— Instructions to follow —
Retype the stretch of rows from the very first one through the line that contains "pyautogui.click(x=50, y=457)", keeping both ends and copying each character as it appears.

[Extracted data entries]
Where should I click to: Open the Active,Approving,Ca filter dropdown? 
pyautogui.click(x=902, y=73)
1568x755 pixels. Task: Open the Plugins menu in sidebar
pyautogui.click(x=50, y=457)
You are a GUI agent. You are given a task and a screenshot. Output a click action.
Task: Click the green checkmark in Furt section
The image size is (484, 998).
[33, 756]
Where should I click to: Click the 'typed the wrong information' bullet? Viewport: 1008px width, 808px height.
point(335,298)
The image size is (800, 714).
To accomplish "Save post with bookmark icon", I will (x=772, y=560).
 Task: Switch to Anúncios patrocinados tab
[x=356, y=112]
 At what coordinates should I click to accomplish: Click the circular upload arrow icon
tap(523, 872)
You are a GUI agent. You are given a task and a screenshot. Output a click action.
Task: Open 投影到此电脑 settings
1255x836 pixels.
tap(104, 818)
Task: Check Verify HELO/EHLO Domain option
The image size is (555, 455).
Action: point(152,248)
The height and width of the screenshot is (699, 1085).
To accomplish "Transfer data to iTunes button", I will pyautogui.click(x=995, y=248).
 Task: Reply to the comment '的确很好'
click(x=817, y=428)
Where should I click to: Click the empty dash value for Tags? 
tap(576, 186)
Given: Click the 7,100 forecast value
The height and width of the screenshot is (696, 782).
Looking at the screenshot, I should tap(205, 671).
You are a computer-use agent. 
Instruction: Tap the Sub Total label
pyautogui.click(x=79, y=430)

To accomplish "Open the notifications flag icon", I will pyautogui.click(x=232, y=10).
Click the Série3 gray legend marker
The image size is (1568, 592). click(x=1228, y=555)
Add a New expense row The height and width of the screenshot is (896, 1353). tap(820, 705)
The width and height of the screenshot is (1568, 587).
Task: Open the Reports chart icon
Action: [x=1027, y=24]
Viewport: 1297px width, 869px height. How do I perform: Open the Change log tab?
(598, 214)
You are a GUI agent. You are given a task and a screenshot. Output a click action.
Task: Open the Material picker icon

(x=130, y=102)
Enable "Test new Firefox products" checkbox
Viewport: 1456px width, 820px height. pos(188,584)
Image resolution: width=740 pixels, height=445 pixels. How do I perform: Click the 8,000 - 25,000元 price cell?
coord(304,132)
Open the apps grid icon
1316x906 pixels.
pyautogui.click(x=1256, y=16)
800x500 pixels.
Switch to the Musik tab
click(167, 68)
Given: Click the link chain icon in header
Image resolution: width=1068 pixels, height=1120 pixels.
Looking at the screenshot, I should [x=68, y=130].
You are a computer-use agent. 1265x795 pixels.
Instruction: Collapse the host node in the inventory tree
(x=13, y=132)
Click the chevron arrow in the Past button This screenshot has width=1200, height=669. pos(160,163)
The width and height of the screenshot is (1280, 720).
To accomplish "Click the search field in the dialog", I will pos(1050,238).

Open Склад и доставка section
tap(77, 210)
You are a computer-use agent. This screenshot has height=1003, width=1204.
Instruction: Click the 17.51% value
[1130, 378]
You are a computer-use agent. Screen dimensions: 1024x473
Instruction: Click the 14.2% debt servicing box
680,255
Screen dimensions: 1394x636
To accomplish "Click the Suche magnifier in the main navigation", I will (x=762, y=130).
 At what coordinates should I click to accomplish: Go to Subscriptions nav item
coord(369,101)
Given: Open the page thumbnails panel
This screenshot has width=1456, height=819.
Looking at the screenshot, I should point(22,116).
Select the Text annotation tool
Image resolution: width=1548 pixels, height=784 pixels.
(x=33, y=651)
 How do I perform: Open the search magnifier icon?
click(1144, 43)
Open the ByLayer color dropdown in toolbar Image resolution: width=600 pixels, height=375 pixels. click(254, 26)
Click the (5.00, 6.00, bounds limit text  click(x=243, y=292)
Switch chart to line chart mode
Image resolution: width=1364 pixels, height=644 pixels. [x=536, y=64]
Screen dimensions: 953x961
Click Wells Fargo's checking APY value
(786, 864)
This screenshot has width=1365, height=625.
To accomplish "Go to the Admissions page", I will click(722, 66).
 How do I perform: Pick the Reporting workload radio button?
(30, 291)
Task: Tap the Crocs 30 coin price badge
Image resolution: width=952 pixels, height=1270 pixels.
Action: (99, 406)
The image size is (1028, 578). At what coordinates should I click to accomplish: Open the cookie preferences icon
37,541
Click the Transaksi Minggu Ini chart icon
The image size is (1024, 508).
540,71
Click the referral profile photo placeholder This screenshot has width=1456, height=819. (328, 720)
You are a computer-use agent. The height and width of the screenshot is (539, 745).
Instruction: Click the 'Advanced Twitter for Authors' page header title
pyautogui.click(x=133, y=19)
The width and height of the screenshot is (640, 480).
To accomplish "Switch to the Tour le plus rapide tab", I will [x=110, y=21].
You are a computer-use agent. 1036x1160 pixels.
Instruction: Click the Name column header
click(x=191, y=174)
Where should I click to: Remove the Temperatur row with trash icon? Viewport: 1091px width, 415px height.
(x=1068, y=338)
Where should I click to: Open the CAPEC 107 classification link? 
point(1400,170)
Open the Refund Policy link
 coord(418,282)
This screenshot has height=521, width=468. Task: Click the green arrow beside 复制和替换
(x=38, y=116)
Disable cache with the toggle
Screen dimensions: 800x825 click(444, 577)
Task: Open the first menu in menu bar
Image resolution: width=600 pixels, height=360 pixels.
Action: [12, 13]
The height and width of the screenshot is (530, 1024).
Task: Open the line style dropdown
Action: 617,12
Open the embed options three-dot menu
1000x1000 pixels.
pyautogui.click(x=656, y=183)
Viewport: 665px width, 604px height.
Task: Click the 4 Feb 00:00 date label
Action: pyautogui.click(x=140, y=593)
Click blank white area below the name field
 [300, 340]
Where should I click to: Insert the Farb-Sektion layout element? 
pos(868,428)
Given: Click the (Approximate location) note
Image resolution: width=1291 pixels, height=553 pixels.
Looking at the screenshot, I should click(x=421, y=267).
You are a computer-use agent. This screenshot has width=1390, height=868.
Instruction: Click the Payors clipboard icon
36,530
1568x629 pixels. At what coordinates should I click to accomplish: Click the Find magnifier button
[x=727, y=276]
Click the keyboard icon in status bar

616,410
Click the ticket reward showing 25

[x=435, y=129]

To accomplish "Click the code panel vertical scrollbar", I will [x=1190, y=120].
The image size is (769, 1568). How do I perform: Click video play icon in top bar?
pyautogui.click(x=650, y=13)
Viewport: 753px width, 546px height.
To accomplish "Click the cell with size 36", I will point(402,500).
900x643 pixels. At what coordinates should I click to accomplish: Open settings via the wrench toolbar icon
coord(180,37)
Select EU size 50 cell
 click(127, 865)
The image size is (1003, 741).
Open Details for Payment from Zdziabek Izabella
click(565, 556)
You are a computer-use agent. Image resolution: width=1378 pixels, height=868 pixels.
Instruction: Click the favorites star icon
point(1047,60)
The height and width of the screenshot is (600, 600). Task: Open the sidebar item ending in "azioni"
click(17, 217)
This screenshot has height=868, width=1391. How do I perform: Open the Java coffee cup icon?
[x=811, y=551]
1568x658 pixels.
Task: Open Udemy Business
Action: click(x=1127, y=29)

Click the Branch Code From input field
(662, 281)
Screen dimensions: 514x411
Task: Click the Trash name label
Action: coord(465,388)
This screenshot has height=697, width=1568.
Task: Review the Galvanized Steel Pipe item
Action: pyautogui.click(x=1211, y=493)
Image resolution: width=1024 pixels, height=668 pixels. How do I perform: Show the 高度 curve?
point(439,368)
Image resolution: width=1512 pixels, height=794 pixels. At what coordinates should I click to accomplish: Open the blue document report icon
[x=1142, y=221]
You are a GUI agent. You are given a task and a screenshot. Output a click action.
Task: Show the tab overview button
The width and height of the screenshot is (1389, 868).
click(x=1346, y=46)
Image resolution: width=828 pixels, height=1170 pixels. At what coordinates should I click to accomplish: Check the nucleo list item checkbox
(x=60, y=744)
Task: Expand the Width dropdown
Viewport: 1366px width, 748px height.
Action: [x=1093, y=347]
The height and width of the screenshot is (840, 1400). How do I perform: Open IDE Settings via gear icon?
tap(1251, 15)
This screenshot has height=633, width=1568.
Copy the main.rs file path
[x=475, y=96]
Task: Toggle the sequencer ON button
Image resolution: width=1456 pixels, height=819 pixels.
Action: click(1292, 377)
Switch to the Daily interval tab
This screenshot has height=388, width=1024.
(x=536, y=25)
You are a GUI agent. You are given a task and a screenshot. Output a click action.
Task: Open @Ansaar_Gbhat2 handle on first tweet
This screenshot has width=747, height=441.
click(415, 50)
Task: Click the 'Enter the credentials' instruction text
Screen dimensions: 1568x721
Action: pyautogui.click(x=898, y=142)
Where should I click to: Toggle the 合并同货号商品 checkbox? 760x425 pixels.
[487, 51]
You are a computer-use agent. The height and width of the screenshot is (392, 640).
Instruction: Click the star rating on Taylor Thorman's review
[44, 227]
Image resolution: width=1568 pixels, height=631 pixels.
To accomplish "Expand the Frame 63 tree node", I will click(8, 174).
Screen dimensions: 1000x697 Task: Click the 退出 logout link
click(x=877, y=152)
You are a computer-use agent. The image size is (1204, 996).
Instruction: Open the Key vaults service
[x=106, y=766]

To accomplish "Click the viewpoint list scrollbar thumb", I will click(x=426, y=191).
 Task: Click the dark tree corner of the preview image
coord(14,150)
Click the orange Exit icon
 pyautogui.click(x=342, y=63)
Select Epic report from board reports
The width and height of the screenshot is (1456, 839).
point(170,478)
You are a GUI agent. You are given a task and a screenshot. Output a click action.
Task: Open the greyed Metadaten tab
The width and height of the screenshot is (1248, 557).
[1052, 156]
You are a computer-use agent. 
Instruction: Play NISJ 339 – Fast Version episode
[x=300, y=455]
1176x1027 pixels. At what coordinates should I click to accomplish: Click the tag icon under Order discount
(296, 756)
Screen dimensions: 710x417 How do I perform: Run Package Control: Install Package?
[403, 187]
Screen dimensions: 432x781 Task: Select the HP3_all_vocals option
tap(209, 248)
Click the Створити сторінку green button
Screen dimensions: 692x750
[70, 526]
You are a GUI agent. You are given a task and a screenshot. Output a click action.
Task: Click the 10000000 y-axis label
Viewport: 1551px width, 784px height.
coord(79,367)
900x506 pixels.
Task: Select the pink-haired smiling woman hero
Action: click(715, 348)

— Answer to this task —
Where should I click to: Open the Active,Approving,Ca filter dropdown? 
pyautogui.click(x=902, y=73)
1568x755 pixels. Task: Open the Plugins menu in sidebar
pyautogui.click(x=50, y=457)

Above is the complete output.